In contrast, a well-designed systematic review resembles a scientific investigation. According to the Cochrane definition, a systematic review has a clearly formulated question and uses systematic and explicit methods to identify, select and critically appraise relevant research, and to collect and analyse data from the studies that are included in the review. Meta-analysis refers to the use of statistical techniques to integrate the results of included studies, but is not always included in a systematic review.1 As in any other scientific report, the methods should be reported in sufficient detail to enable the findings to be independently verified.
Systematic reviews were initially used to combine information from more than one comparative study, usually randomised controlled trials (RCTs) that were individually underpowered or as a group failed to produce consistent or conclusive findings. Systematic review methods evolved to incorporate a range of other study types, such as cohort and case-control studies. In many systematic reviews meta-analysis is not achievable or sensible given the nature of the studies. Nevertheless, descriptive overviews are being published with increasing frequency and can be used to establish the status of existing evidence on a question of interest for a planned study, or the lack of reliable evidence to support an accepted idea or practice.

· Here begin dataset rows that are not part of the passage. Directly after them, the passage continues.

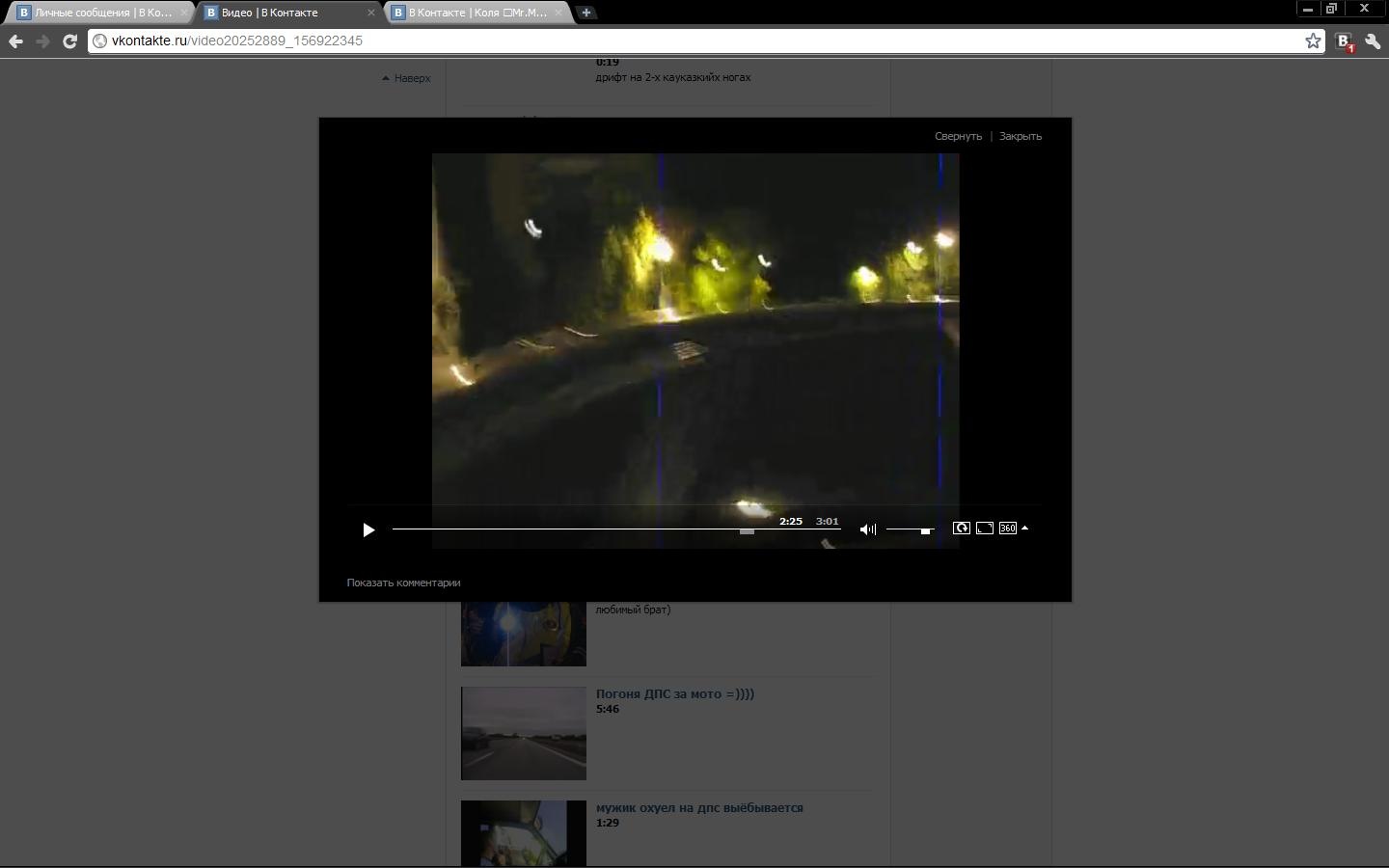1389x868 pixels.
Task: Click Закрыть to close the video player
Action: [x=1020, y=136]
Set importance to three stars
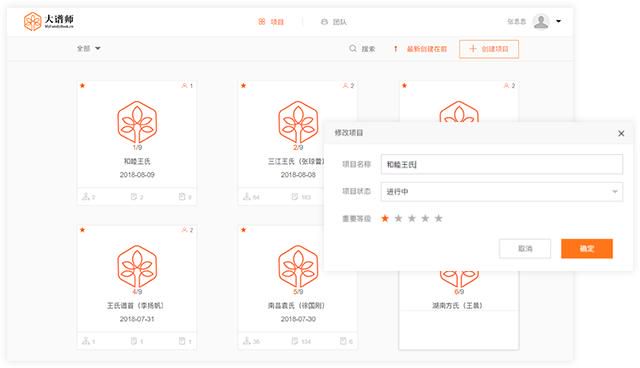Image resolution: width=640 pixels, height=368 pixels. [x=412, y=218]
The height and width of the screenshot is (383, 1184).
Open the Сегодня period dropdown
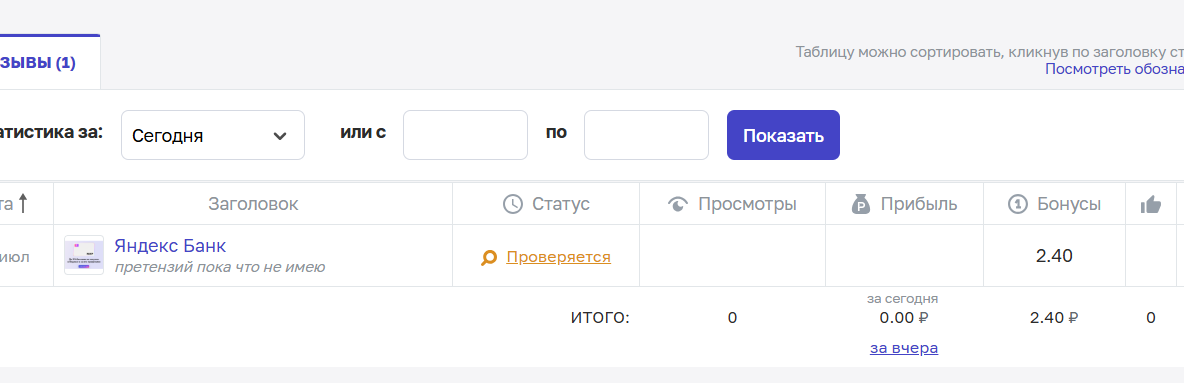click(213, 135)
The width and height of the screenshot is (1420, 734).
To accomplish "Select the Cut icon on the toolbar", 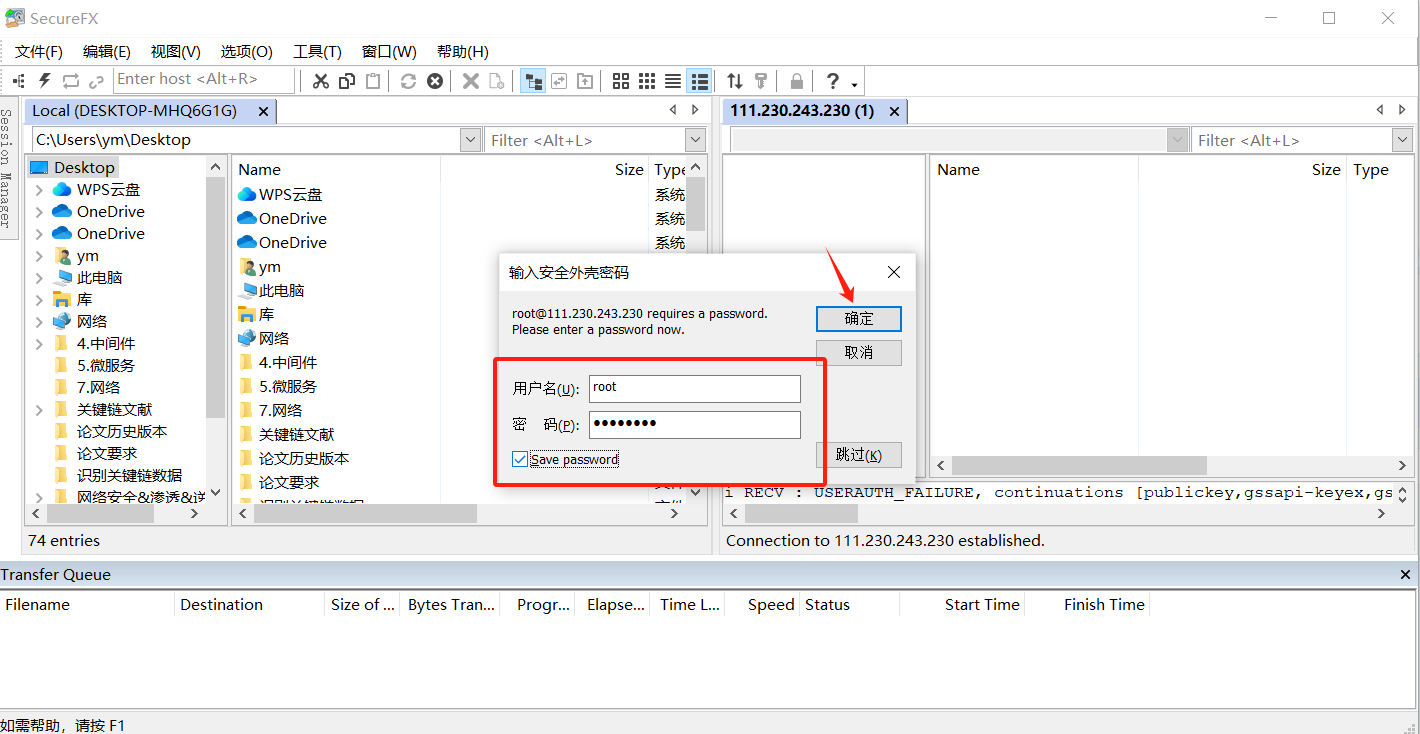I will (320, 80).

Having the words ‘systematic review’ in a title is not a guarantee of quality or reliability. Methodological flaws can affect all steps in the process of the review, from poor definition of the research question to inappropriate combination of the findings of biased studies. Synthesis of data from non-randomised studies, where biases may be similar across studies, can result in a more precise but seriously biased meta-analytical result. Publication bias can also be potentiated in a systematic review. Critical appraisal of a systematic review is every bit as important as critical appraisal of individual studies, especially as systematic reviews are often attributed greater credibility.
A particular concern for public health researchers is that the type of study and the nature of data generated may not obviously fit the systematic review framework. Some may feel that the methods are not suitable for answering public health questions where context is paramount and interventions are complex. There might be a risk that the methods will constrain the questions we can ask. However, systematic reviews are not only for simple individual level interventions, and there are many reviews that draw on a range of evidence about public health policy and practice.2 An example is the recently published meta-analysis of the influence of liquor pricing on alcohol consumption3 that draws strong and policy-relevant conclusions from a diverse literature.

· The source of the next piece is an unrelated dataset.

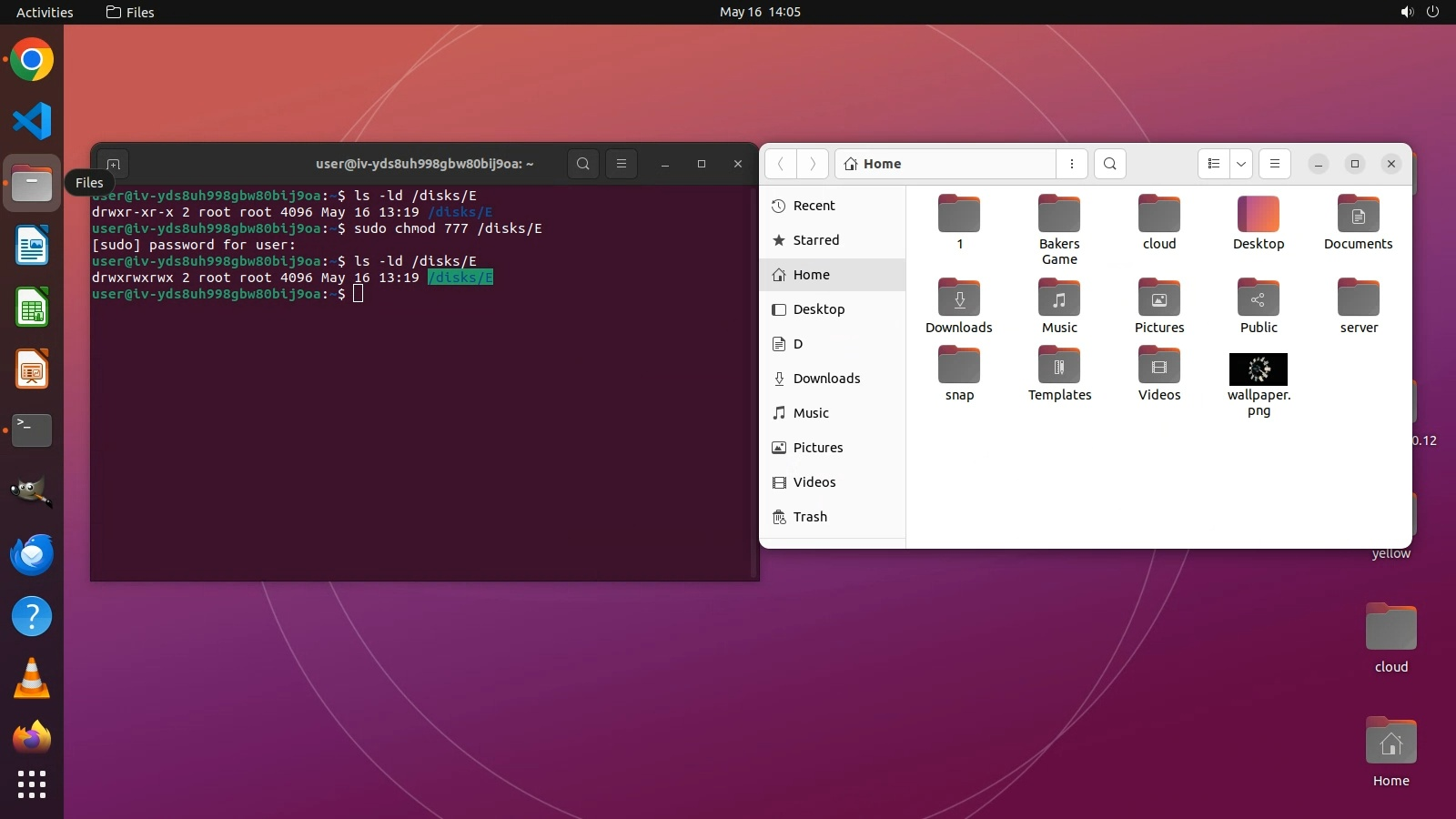Open the Files main hamburger menu

click(1274, 164)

There is now a Cochrane Collaboration Public Health Review Group focusing on such reviews (http://ph.cochrane.org/) and the Cochrane Health Equity Field has been set up to encourage reviewers to explicitly assess the effects of interventions on the disadvantaged as well as the population as a whole (http://equity.cochrane.org/welcome). An equity checklist for systematic review authors is available on this website.4 There is increasing recognition of the varied evaluation methods used in Public Health, and of the difficulties of applying standard quantitative methods to many important questions. This is leading to a broader and more flexible approach to the incorporation of evidence into systematic reviews, including qualitative evidence.5 It is clear that a systematic approach that aims to objectively collate and summarise all the available information is not only possible but is a necessary replacement for the traditional narrative approach where the conclusions may be unjustified. If the goal is evidence-based policy-making to achieve public health gain, systematic reviews will be a vital component of the process.

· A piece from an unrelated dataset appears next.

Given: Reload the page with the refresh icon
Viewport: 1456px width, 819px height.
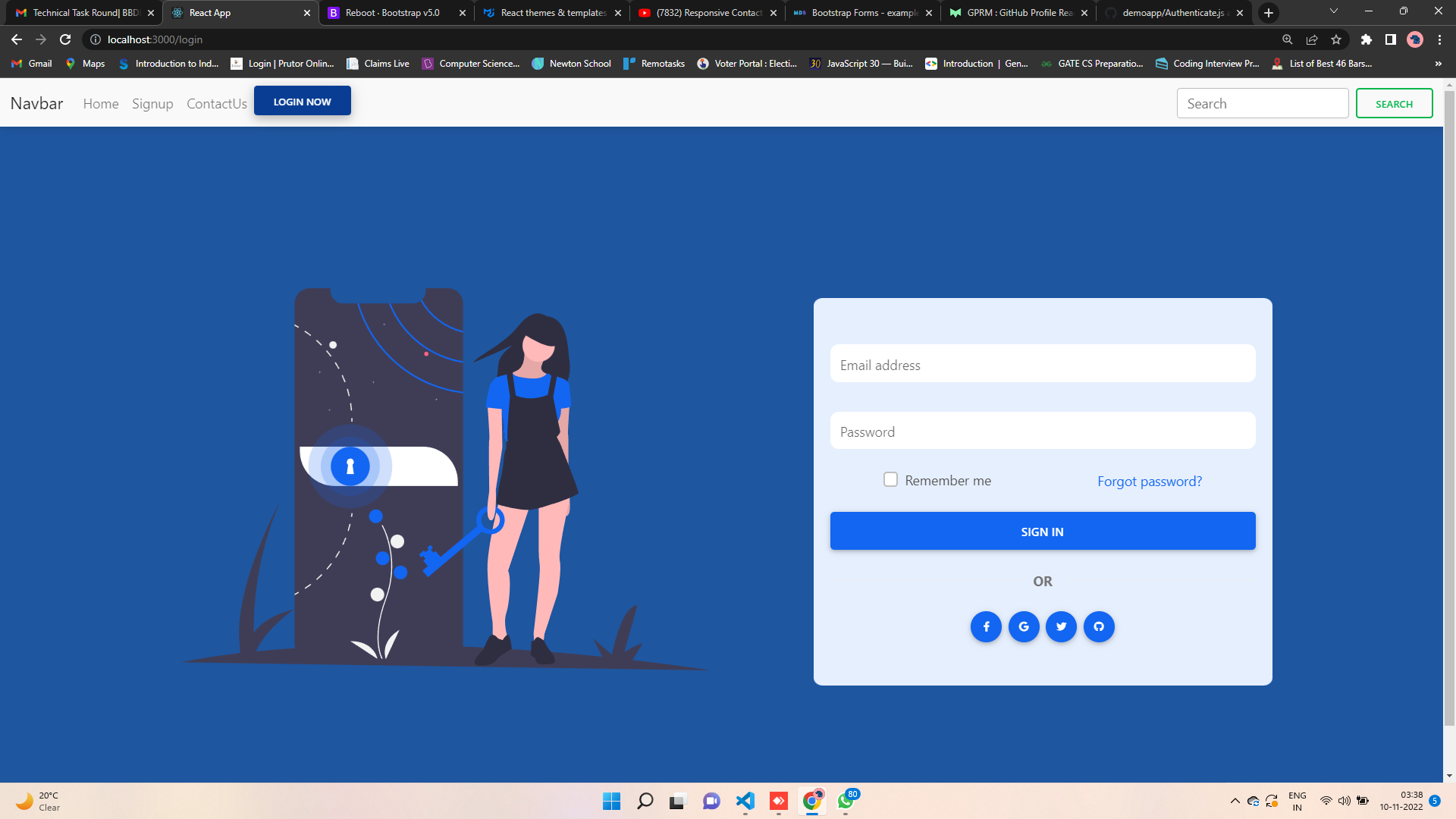Looking at the screenshot, I should click(65, 39).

When designing a systematic review the authors have discretion to set the parameters. If they choose to set the bar very high and only include homogenous methodologically high-quality studies, they may end up with nothing to report. On the other hand, setting broad criteria and ending up with sparse, heterogeneous evidence may create a real challenge in how to report it. Authors need to exercise judgment when they design a review and take advice from the excellent and detailed resources that are now available. These resources include the Guidelines from the Centre for Review and Dissemination (CDR) at York University6 and the Cochrane Collaboration.1,7 Standards for transparent and accurate reporting of systematic reviews, such as PRISMA (preferred reporting items for systematic reviews and meta-analyses) and MOOSE (meta-analysis of observational studies in epidemiology), are embedded in these guidelines. Journals have a key role in encouraging authors to adhere to these standards.